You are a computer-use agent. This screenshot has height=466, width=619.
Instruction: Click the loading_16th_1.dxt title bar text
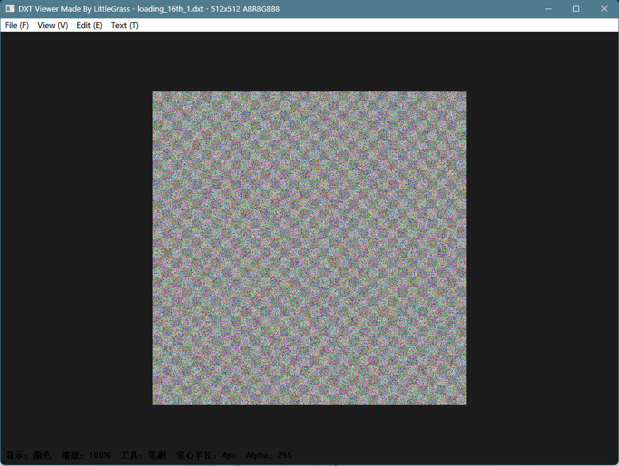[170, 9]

------------------------------------

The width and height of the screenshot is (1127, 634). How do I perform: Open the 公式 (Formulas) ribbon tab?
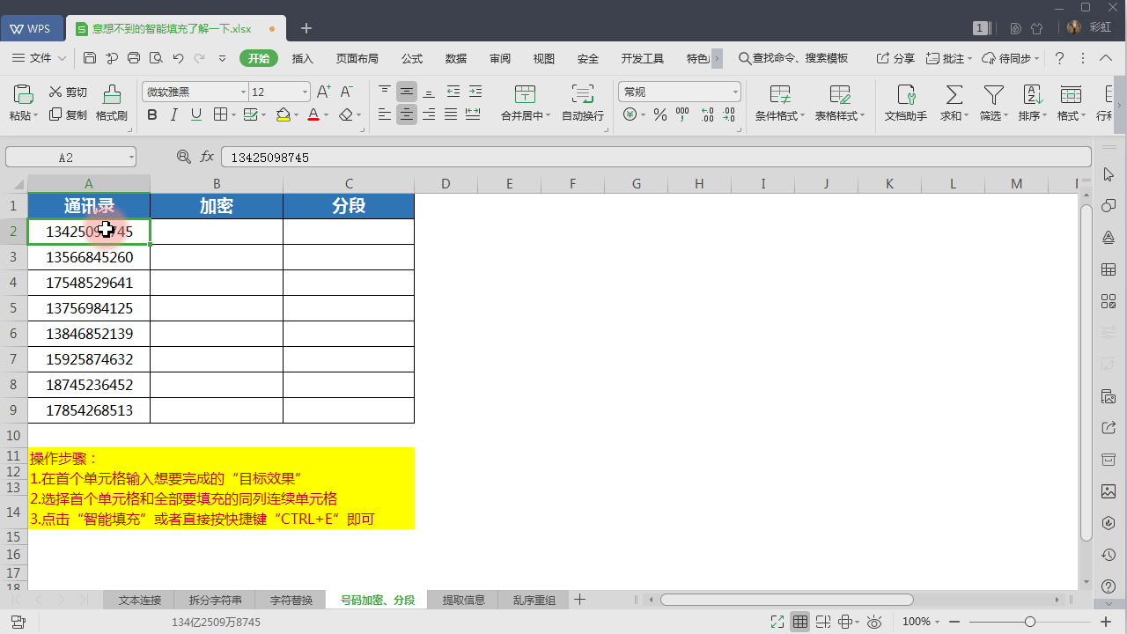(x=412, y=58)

------------------------------------

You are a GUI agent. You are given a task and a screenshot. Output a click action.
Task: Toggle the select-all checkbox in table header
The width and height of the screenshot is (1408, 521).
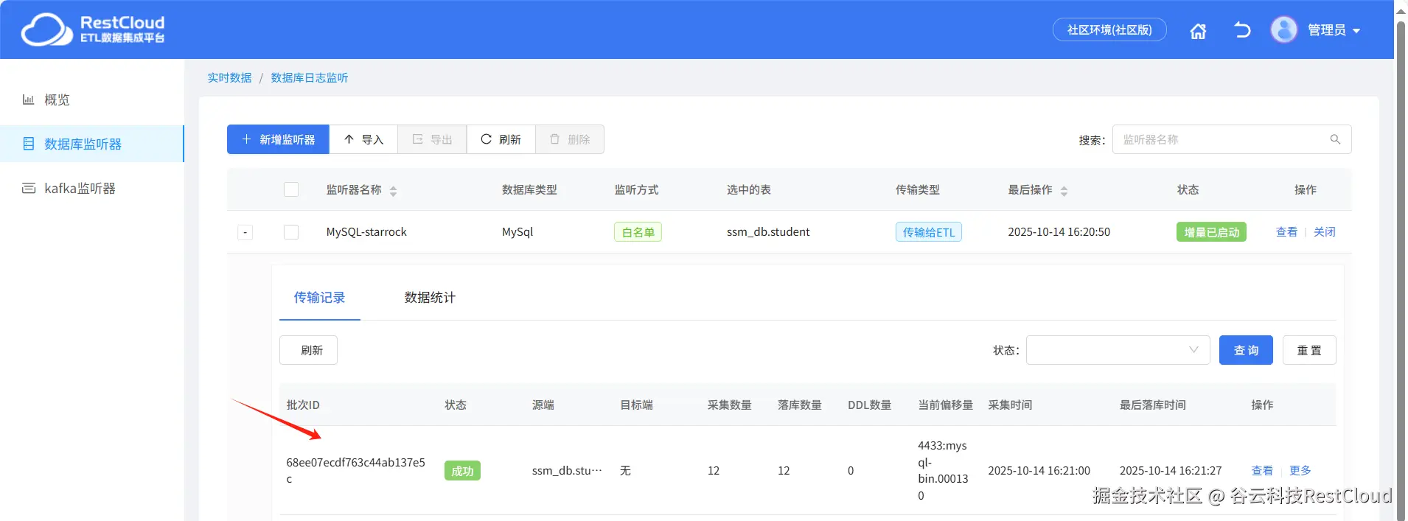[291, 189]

------------------------------------

● **Task to complete**:
Extract every line of the listing above that contains the string "screenshot", keeping each line unchanged.

● **Answer in full**:
You are a computer-use agent. This screenshot has height=466, width=619.
The width and height of the screenshot is (1127, 634). How do I perform: Open the 公式 (Formulas) ribbon tab?
You are a GUI agent. You are given a task and a screenshot. Output a click action.
The width and height of the screenshot is (1408, 521).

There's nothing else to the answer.